Colin Campbell

Personal information
- Born: 4 November 1887 Rocester, England
- Died: 25 August 1955 (aged 67) Stafford, England

Sport
- Sport: Field hockey
- Position: Half-back

Senior career
- Years: Team / Caps / Goals
- 1913–1920: Stafford / - / -
- –: Wolverhampton / - / -

National team
- Years: Team / Caps / Goals
- –: England /  / -
- –: GB /  / -

Medal record
Men's field hockey
Representing United Kingdom
| Gold medal – first place | 1920 Antwerp | Team competition |

= Colin Campbell (field hockey) =

British field hockey player (1887–1955)

Colin Herbert Campbell (4 November 1887 - 25 August 1955) was a British field hockey player who competed in the 1920 Summer Olympics as a member of the British field hockey team, which won the gold medal.

== Biography ==
During World War I Campbell served with the Royal Field Artillery.

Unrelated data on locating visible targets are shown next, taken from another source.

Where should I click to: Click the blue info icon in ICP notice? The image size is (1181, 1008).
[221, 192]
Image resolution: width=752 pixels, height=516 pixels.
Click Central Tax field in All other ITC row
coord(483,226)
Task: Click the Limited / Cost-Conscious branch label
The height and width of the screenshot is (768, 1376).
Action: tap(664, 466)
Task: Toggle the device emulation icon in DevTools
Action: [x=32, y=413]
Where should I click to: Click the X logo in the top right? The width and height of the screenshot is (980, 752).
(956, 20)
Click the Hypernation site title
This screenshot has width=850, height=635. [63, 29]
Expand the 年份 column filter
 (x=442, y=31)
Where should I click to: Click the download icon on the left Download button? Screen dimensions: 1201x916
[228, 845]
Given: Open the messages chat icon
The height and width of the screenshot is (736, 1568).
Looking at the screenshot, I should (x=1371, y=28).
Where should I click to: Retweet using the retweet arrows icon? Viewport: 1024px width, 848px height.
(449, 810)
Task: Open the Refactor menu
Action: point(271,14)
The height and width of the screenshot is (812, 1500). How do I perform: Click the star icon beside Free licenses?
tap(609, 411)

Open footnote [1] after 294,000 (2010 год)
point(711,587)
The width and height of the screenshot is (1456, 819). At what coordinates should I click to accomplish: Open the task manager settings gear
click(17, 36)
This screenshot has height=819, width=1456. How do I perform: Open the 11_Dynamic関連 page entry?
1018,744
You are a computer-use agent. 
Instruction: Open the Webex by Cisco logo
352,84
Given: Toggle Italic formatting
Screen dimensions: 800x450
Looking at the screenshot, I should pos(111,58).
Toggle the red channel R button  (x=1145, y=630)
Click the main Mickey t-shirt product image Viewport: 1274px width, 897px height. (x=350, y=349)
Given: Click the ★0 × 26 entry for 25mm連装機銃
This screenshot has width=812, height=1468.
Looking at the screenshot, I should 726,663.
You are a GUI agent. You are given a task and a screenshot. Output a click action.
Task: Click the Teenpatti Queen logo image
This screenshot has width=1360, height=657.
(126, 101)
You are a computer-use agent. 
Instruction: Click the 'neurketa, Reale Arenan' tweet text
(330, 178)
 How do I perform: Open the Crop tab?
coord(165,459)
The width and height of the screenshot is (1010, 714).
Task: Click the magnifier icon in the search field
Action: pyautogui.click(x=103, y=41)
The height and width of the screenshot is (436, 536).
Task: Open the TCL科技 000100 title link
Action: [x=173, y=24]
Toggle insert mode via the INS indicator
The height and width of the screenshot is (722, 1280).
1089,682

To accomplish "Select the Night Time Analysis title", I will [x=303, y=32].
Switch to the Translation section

Campbell played club hockey for Stafford, Wolverhampton and representative hockey for Staffordshire and the Midlands.

At the 1920 Olympic Games in Antwerp, he represented Great Britain at the hockey tournament.

By trade, Campbell worked in the family businesses called The Campbell Tile Company and Mintons Chinaware, the latter of which was merged into the famous Royal Doulton company in 1968.